Task directions -> Return the entries below exactly as written.

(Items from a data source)
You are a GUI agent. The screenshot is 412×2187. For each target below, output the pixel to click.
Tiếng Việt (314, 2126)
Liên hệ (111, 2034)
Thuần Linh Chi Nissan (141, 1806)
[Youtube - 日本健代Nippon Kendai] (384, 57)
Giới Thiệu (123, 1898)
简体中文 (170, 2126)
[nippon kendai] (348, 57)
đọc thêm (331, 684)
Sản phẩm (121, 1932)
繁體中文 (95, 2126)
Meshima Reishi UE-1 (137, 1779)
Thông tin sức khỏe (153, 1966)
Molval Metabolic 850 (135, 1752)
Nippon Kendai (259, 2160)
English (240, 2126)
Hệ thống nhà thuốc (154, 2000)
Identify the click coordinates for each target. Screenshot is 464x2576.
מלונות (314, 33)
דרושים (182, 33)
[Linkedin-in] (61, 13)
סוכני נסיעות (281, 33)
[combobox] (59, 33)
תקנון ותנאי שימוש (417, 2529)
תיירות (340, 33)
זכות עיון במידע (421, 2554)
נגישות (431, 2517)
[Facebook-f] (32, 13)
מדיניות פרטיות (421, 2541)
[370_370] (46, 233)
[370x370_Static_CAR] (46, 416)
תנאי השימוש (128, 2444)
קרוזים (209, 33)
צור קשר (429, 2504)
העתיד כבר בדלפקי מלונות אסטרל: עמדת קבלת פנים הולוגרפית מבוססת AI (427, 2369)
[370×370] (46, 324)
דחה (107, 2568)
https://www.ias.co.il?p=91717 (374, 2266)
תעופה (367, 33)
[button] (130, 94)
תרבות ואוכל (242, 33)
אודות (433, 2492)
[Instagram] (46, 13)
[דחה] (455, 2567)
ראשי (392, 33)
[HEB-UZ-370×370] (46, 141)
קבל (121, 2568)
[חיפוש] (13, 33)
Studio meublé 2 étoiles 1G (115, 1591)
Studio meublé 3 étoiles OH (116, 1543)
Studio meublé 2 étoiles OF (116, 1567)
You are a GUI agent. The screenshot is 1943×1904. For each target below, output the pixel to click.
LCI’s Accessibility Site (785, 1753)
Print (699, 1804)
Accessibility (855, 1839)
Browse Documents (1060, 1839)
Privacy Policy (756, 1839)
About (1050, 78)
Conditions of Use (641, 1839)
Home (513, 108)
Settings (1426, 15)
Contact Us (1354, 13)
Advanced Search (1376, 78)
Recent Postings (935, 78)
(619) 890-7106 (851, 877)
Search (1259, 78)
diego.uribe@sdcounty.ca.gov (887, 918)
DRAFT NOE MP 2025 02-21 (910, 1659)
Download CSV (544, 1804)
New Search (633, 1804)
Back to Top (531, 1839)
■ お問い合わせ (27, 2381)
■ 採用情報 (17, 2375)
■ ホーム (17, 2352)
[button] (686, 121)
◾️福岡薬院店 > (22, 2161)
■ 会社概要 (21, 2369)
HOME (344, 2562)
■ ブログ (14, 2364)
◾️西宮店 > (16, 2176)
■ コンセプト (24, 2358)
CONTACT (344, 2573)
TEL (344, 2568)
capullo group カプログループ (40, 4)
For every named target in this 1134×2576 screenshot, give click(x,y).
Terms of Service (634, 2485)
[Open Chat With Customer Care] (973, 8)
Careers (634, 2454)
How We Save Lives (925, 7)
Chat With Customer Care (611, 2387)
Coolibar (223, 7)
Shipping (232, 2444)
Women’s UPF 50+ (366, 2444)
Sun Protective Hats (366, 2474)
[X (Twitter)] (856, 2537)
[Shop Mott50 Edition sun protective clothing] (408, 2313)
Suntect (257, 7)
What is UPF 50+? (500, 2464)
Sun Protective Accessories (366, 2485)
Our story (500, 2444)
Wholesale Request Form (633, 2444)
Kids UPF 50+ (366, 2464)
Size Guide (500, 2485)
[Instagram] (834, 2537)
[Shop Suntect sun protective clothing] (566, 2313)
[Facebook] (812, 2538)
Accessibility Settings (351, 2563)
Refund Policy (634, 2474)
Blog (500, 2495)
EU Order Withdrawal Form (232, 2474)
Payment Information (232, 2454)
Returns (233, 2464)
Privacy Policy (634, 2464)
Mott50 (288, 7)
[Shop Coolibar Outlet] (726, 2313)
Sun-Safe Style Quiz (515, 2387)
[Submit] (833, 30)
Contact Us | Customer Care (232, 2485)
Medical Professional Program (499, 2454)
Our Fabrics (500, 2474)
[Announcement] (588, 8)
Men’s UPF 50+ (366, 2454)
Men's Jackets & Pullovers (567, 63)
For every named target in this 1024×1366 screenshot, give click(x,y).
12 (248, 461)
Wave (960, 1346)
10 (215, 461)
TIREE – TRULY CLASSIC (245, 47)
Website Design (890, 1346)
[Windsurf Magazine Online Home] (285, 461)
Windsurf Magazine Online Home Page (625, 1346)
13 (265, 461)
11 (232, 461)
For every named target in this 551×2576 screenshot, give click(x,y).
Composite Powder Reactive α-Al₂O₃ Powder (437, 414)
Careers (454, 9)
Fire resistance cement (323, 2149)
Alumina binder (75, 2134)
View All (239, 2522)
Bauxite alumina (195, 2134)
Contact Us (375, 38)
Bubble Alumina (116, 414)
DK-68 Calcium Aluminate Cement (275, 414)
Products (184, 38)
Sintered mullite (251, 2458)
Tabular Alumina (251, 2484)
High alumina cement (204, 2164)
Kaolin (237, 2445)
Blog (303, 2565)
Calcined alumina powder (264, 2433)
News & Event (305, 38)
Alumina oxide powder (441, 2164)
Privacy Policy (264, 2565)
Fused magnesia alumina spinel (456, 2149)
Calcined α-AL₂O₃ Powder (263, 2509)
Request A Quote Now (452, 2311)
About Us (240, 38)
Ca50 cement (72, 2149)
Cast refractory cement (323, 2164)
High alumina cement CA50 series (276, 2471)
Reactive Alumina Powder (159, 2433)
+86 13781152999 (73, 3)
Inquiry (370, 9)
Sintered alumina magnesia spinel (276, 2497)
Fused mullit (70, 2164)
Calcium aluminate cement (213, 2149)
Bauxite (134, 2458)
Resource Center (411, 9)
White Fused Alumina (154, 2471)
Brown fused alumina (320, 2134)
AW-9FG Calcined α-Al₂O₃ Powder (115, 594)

Response ->
You are a GUI agent. The screenshot is 412×2187. For each target below, output the pixel to click.
Tiếng Việt (314, 2126)
Liên hệ (111, 2034)
Thuần Linh Chi Nissan (141, 1806)
[Youtube - 日本健代Nippon Kendai] (384, 57)
Giới Thiệu (123, 1898)
简体中文 (170, 2126)
[nippon kendai] (348, 57)
đọc thêm (331, 684)
Sản phẩm (121, 1932)
繁體中文 (95, 2126)
Meshima Reishi UE-1 (137, 1779)
Thông tin sức khỏe (153, 1966)
Molval Metabolic 850 (135, 1752)
Nippon Kendai (259, 2160)
English (240, 2126)
Hệ thống nhà thuốc (154, 2000)
Identify the click coordinates for each target. Screenshot is 464x2576.
מלונות (314, 33)
דרושים (182, 33)
[Linkedin-in] (61, 13)
סוכני נסיעות (281, 33)
[combobox] (59, 33)
תקנון ותנאי שימוש (417, 2529)
תיירות (340, 33)
זכות עיון במידע (421, 2554)
נגישות (431, 2517)
[Facebook-f] (32, 13)
מדיניות פרטיות (421, 2541)
[370_370] (46, 233)
[370x370_Static_CAR] (46, 416)
תנאי השימוש (128, 2444)
קרוזים (209, 33)
צור קשר (429, 2504)
העתיד כבר בדלפקי מלונות אסטרל: עמדת קבלת פנים הולוגרפית מבוססת AI (427, 2369)
[370×370] (46, 324)
דחה (107, 2568)
https://www.ias.co.il?p=91717 (374, 2266)
תעופה (367, 33)
[button] (130, 94)
תרבות ואוכל (242, 33)
אודות (433, 2492)
[Instagram] (46, 13)
[דחה] (455, 2567)
ראשי (392, 33)
[HEB-UZ-370×370] (46, 141)
קבל (121, 2568)
[חיפוש] (13, 33)
Studio meublé 2 étoiles 1G (115, 1591)
Studio meublé 3 étoiles OH (116, 1543)
Studio meublé 2 étoiles OF (116, 1567)
You are a GUI agent. The screenshot is 1943×1904. For each target below, output the pixel to click.
LCI’s Accessibility Site (785, 1753)
Print (699, 1804)
Accessibility (855, 1839)
Browse Documents (1060, 1839)
Privacy Policy (756, 1839)
About (1050, 78)
Conditions of Use (641, 1839)
Home (513, 108)
Settings (1426, 15)
Contact Us (1354, 13)
Advanced Search (1376, 78)
Recent Postings (935, 78)
(619) 890-7106 (851, 877)
Search (1259, 78)
diego.uribe@sdcounty.ca.gov (887, 918)
DRAFT NOE MP 2025 02-21 (910, 1659)
Download CSV (544, 1804)
New Search (633, 1804)
Back to Top (531, 1839)
■ お問い合わせ (27, 2381)
■ 採用情報 (17, 2375)
■ ホーム (17, 2352)
[button] (686, 121)
◾️福岡薬院店 > (22, 2161)
■ 会社概要 (21, 2369)
HOME (344, 2562)
■ ブログ (14, 2364)
◾️西宮店 > (16, 2176)
■ コンセプト (24, 2358)
CONTACT (344, 2573)
TEL (344, 2568)
capullo group カプログループ (40, 4)
For every named target in this 1134×2576 screenshot, give click(x,y).
Terms of Service (634, 2485)
[Open Chat With Customer Care] (973, 8)
Careers (634, 2454)
How We Save Lives (925, 7)
Chat With Customer Care (611, 2387)
Coolibar (223, 7)
Shipping (232, 2444)
Women’s UPF 50+ (366, 2444)
Sun Protective Hats (366, 2474)
[X (Twitter)] (856, 2537)
[Shop Mott50 Edition sun protective clothing] (408, 2313)
Suntect (257, 7)
What is UPF 50+? (500, 2464)
Sun Protective Accessories (366, 2485)
Our story (500, 2444)
Wholesale Request Form (633, 2444)
Kids UPF 50+ (366, 2464)
Size Guide (500, 2485)
[Instagram] (834, 2537)
[Shop Suntect sun protective clothing] (566, 2313)
[Facebook] (812, 2538)
Accessibility Settings (351, 2563)
Refund Policy (634, 2474)
Blog (500, 2495)
EU Order Withdrawal Form (232, 2474)
Payment Information (232, 2454)
Returns (233, 2464)
Privacy Policy (634, 2464)
Mott50 (288, 7)
[Shop Coolibar Outlet] (726, 2313)
Sun-Safe Style Quiz (515, 2387)
[Submit] (833, 30)
Contact Us | Customer Care (232, 2485)
Medical Professional Program (499, 2454)
Our Fabrics (500, 2474)
[Announcement] (588, 8)
Men’s UPF 50+ (366, 2454)
Men's Jackets & Pullovers (567, 63)
For every named target in this 1024×1366 screenshot, give click(x,y).
12 (248, 461)
Wave (960, 1346)
10 (215, 461)
TIREE – TRULY CLASSIC (245, 47)
Website Design (890, 1346)
[Windsurf Magazine Online Home] (285, 461)
Windsurf Magazine Online Home Page (625, 1346)
13 (265, 461)
11 (232, 461)
For every named target in this 551×2576 screenshot, give click(x,y).
Composite Powder Reactive α-Al₂O₃ Powder (437, 414)
Careers (454, 9)
Fire resistance cement (323, 2149)
Alumina binder (75, 2134)
View All (239, 2522)
Bauxite alumina (195, 2134)
Contact Us (375, 38)
Bubble Alumina (116, 414)
DK-68 Calcium Aluminate Cement (275, 414)
Products (184, 38)
Sintered mullite (251, 2458)
Tabular Alumina (251, 2484)
High alumina cement (204, 2164)
Kaolin (237, 2445)
Blog (303, 2565)
Calcined alumina powder (264, 2433)
News & Event (305, 38)
Alumina oxide powder (441, 2164)
Privacy Policy (264, 2565)
Fused magnesia alumina spinel (456, 2149)
Calcined α-AL₂O₃ Powder (263, 2509)
Request A Quote Now (452, 2311)
About Us (240, 38)
Ca50 cement (72, 2149)
Cast refractory cement (323, 2164)
High alumina cement CA50 series (276, 2471)
Reactive Alumina Powder (159, 2433)
+86 13781152999 (73, 3)
Inquiry (370, 9)
Sintered alumina magnesia spinel (276, 2497)
Fused mullit (70, 2164)
Calcium aluminate cement (213, 2149)
Bauxite (134, 2458)
Resource Center (411, 9)
White Fused Alumina (154, 2471)
Brown fused alumina (320, 2134)
AW-9FG Calcined α-Al₂O₃ Powder (115, 594)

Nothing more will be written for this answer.